ESMCI / cime

Common Infrastructure for Modeling the Earth
http://esmci.github.io/cime
Other
162 stars 207 forks source link

CIME refactor #4528

Open jasonb5 opened 11 months ago

jasonb5 commented 11 months ago

After extensive analysis of CIME’s codebase using the prospector tool, it is my recommendation that the code is in need of a refactor. With this, CIME’s codebase can be simplified, improve error handling, readability and maintainability, increase unit test coverage, remove any remaining model specific code, and convert CIME to a standard package/release cycle.

The prospector tool was used to perform the analysis, it analyzes Python code and outputs information about errors, potential problems, convention violations and complexity. The tool found 2,587 instances when scanning the CIME codebase. There were 115 instances of code being marked as complex according to the cyclomatic complexity.

The first goal of the refactor is to reduce the complexity of CIME’s codebase, this will significantly improve the readability and maintainability of the code. This first step will be to remove any unused code, followed by reducing the complexity of functions identified by the prospector tool. While the code is being refactored unit tests will be added to ensure the correct function. Currently we have 67% test coverage; 36% coverage from unit tests and 31% from end-to-end tests, I would like to get this at least above 80%. Some unit tests need to be fixed as they rely on previous test output, this is not a good practice as it makes running some individual tests impossible. Fixing these tests will allow the test suite to run individual tests in parallel, decreasing the testing time and better utilizing the resources from our automated testing. Next is to improve error handling within CIME, there are many instances where generic builtin python errors are raised and not caught leaving users unaware of the true cause. After improving error handling, there is still some model specific code that went unaddressed in the first pass and will be removed. Lastly the user facing code will be cleaned up so CIME can be used like a standard 3rd party package and distributed through PyPi and Conda. Projects will still be able to use CIME as a submodule but have an installable option. With releasing a more standardized package there will be more control in what features go out to the user and enhance CIME by providing the ability to utilize it within the python ecosystem.

jasonb5 commented 11 months ago

@jedwards4b @billsacks I'm looking to refactor CIME per the description above, I'd like to open this up for some discussion and get CESM's input.

jedwards4b commented 11 months ago

I am all for this in principle but am a little worried about it in practice.
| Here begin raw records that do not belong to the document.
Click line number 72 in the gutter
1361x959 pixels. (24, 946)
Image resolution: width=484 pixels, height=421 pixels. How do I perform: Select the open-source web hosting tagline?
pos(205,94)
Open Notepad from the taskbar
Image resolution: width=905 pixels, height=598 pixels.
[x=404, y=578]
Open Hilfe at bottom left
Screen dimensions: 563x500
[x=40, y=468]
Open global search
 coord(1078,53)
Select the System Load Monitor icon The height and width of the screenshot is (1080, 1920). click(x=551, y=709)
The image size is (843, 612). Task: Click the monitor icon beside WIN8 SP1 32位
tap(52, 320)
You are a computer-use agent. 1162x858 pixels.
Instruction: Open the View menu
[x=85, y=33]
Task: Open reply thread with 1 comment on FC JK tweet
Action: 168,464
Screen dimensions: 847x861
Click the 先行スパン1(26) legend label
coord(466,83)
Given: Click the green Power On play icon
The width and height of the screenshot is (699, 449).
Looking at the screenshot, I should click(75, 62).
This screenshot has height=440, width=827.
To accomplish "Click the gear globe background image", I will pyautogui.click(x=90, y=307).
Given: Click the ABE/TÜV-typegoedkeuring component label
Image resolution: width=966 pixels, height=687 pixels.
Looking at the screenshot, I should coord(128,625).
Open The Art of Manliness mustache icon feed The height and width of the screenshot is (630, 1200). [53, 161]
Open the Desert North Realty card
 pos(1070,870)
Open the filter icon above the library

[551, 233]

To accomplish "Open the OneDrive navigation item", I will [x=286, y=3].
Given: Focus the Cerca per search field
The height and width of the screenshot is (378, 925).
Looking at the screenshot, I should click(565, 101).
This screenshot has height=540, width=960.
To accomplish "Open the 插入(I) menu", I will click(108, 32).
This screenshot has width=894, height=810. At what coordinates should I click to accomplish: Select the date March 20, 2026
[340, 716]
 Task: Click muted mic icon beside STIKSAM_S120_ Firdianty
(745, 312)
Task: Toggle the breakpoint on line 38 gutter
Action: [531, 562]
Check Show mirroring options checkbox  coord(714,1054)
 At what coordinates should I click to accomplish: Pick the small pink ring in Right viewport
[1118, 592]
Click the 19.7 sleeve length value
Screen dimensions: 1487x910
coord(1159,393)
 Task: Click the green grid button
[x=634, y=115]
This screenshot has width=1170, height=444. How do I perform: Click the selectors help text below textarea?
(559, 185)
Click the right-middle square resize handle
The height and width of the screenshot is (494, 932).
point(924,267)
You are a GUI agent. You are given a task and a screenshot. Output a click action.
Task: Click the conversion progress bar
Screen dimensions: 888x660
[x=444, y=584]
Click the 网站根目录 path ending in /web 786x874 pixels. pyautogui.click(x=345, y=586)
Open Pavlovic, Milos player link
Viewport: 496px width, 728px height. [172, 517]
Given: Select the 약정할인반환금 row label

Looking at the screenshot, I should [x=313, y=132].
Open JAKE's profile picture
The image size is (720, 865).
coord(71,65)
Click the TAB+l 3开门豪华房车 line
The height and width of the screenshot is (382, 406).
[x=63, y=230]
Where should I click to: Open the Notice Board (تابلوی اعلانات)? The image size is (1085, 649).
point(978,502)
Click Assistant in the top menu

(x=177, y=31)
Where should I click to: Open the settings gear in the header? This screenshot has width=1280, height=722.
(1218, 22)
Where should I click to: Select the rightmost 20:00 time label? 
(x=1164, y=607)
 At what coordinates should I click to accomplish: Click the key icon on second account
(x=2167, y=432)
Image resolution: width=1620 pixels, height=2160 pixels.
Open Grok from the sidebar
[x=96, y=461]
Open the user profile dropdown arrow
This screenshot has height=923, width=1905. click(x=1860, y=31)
Do you think that this can proceed incrementally or would it be better to create a development branch in the repository? Should we go back to having regular cime meetings to discuss progress and issues? I would suggest an initial meeting, perhaps Wednesday or Thursday this week to discuss further.

ekluzek commented 11 months ago

@jasonb5 this tool you mention above sounds very useful, and very useful for other python projects we work on. Is prospector easy enough to use that I can just Google about it? Or could you give us a few notes on how to use it? You could just give a few notes here on how you used it for cime. Thanks for any insights you have. And thanks for posting about this.

Also agree with @jedwards4b that there should be some discussions on this.

jasonb5 commented 11 months ago

@jedwards4b This can all be done incrementally. To ensure CIME keeps functioning, I'll be filling in unit tests for each portion of code before I refactor, the goal is no disruptions to projects using it. I'll be tackling this all in small chunks so it shouldn't hold up any development outside of it either.

@rljacob @jgfouca I'm fine with restarting the regular CIME meetings, to discuss progress and issues.

@ekluzek Here's the prospector GitHub (https://github.com/landscapeio/prospector) and docs (https://prospector.landscape.io/en/master/). I've provided the .prospector.yml file I used when using the tool, with that it's just a matter of pointing the tool at CIME's code.

strictness: high
test-warnings: true
doc-warnings: false

ignore-paths:
  - doc

vulture:
  run: true

pylint:
  disable:
    - I
    - C
    - R
    - logging-not-lazy
    - wildcard-import
    - unused-wildcard-import
    - fixme
    - broad-except
    - bare-except
    - eval-used
    - exec-used
    - global-statement
    - logging-format-interpolation
    - no-name-in-module
    - arguments-renamed
    - unspecified-encoding
    - protected-access
    - import-error
    - no-member
gold2718 commented 11 months ago

@jasonb5, I am also all for this refactor, it sounds great. As a representative of another model using CIME, NorESM, I would like to ask that as plans become solidified, this issue is updated so that we can follow along (for those of us who are likely to have trouble attending the meetings).

jedwards4b commented 11 months ago

@gold2718 We've scheduled a meeting for 1pm Mtn on thursday - I know that's pretty late for you but would you like an invite?

gold2718 commented 11 months ago

@gold2718 We've scheduled a meeting for 1pm Mtn on thursday - I know that's pretty late for you but would you like an invite?

Yes please, I'll ask if I can stay up late :wink:

mvertens commented 11 months ago

I'd also like to participate. I think this is a great idea.

billsacks commented 11 months ago

This sounds great - thanks a lot, @jasonb5 !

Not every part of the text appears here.